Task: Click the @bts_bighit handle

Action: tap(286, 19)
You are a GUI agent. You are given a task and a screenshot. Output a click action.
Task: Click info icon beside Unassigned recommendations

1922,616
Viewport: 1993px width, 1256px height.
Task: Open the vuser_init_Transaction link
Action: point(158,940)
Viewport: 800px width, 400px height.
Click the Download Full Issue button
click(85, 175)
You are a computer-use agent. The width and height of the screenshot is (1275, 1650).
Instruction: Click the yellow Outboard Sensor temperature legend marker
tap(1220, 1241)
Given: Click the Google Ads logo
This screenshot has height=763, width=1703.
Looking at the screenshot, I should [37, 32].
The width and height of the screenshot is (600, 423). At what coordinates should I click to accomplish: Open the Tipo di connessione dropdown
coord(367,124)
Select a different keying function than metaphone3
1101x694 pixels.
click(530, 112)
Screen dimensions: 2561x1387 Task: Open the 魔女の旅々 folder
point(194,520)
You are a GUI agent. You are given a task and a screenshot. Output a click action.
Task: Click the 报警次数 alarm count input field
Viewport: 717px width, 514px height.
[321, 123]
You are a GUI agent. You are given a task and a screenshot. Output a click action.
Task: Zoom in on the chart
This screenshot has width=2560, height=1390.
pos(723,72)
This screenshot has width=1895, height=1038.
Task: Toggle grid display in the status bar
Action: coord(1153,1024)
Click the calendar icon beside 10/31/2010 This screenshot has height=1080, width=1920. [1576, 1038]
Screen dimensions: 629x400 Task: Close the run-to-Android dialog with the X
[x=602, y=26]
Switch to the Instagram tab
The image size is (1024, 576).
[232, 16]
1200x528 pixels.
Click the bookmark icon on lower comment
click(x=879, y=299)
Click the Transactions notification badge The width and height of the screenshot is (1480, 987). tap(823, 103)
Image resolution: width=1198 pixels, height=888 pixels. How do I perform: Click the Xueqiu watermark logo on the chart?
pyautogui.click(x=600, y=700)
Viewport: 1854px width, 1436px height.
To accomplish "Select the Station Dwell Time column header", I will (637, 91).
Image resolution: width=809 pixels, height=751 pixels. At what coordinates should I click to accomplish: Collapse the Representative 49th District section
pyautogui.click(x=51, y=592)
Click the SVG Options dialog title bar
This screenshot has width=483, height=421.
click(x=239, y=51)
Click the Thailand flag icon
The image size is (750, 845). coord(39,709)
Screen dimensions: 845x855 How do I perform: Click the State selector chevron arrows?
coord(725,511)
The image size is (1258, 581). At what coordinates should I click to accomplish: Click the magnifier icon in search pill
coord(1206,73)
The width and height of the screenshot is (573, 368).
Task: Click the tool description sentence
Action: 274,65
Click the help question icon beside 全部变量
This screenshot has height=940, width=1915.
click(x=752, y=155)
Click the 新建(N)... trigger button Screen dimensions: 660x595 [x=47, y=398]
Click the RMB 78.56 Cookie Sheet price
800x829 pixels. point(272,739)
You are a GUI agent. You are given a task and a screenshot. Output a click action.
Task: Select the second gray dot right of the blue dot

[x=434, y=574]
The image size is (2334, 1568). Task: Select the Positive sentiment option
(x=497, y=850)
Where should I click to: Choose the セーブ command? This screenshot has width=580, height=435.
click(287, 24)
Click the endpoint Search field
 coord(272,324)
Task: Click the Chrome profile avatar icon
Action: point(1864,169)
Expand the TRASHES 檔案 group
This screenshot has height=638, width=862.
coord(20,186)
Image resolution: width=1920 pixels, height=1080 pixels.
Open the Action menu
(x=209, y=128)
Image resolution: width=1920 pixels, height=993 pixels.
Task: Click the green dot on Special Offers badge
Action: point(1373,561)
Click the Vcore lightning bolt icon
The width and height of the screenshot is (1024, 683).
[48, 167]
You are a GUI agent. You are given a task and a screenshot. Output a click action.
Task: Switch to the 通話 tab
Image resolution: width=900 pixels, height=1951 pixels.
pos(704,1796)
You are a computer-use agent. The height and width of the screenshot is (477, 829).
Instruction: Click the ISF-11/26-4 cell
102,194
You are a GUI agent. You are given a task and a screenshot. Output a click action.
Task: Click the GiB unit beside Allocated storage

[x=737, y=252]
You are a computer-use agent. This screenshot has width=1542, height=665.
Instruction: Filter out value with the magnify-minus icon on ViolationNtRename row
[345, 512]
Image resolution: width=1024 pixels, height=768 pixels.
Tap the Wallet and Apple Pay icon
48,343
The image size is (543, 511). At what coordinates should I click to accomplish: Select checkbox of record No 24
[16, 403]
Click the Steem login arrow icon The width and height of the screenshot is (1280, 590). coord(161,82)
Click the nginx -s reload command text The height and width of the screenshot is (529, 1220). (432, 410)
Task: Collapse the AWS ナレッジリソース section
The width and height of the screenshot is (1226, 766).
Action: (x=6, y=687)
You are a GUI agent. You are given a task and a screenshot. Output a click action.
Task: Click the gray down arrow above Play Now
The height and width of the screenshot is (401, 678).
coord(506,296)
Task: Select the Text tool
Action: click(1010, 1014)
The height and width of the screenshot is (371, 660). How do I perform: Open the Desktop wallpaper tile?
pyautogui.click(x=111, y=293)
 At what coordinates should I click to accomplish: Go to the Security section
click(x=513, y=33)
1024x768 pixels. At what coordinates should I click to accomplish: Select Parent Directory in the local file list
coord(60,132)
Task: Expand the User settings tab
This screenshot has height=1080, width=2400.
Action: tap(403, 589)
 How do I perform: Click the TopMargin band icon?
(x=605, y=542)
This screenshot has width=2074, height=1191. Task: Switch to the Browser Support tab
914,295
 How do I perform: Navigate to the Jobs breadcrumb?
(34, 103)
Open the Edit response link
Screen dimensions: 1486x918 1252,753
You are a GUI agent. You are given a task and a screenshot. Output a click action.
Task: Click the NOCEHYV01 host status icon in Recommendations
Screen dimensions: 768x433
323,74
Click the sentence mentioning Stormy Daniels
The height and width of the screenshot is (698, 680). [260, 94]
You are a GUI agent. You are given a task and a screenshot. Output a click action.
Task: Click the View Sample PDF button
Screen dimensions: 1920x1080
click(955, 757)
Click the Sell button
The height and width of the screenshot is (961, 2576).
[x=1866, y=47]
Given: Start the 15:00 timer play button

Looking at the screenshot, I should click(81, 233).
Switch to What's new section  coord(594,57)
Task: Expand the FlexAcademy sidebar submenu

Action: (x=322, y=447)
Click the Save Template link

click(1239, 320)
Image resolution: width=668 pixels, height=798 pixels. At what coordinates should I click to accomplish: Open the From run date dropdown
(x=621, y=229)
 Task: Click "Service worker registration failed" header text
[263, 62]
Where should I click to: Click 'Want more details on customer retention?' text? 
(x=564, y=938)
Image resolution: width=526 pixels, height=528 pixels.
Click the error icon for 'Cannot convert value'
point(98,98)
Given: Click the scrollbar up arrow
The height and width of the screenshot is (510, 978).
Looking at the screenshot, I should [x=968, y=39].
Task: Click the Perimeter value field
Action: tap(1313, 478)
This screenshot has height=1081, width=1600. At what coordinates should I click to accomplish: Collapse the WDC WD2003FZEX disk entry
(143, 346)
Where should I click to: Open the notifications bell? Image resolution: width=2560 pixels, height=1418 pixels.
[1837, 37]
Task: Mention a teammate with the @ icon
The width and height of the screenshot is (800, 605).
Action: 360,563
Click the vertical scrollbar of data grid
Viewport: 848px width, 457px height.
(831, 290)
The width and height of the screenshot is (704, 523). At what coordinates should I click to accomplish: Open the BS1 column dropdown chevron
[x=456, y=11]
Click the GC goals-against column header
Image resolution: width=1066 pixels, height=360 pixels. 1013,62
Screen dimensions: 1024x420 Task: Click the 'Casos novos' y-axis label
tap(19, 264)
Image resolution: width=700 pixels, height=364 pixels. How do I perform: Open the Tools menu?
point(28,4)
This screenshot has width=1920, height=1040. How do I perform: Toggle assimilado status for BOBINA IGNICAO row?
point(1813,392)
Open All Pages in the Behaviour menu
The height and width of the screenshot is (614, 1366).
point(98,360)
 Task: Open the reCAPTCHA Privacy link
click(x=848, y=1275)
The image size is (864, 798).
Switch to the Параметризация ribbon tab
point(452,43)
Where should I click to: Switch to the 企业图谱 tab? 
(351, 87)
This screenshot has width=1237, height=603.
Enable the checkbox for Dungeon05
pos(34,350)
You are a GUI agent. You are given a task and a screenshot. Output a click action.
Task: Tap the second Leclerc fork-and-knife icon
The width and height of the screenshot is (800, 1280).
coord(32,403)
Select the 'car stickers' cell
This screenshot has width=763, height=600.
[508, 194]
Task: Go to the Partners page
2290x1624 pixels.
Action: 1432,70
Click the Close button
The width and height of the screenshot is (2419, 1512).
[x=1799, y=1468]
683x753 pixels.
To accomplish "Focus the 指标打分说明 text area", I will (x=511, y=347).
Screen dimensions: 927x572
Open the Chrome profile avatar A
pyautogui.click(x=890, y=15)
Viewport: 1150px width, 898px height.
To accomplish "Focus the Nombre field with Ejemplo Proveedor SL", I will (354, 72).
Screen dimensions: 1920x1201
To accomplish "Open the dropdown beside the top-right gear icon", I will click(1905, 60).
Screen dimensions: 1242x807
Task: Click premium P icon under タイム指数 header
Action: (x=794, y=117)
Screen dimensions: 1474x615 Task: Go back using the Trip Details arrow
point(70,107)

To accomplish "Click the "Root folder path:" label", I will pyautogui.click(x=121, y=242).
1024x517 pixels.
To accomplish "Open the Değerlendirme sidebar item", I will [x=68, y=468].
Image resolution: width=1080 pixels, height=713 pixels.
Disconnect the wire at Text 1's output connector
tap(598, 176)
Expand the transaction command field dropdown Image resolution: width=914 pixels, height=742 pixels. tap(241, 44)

### Problem details:
Copy the items exactly, from the line containing "Screen dimensions: 2561x1387" up to and including the line containing "Click the calendar".

### In response:
Screen dimensions: 2561x1387 Task: Open the 魔女の旅々 folder
point(194,520)
You are a GUI agent. You are given a task and a screenshot. Output a click action.
Task: Click the 报警次数 alarm count input field
Viewport: 717px width, 514px height.
[321, 123]
You are a GUI agent. You are given a task and a screenshot. Output a click action.
Task: Zoom in on the chart
This screenshot has width=2560, height=1390.
pos(723,72)
This screenshot has width=1895, height=1038.
Task: Toggle grid display in the status bar
Action: coord(1153,1024)
Click the calendar icon beside 10/31/2010 This screenshot has height=1080, width=1920. [1576, 1038]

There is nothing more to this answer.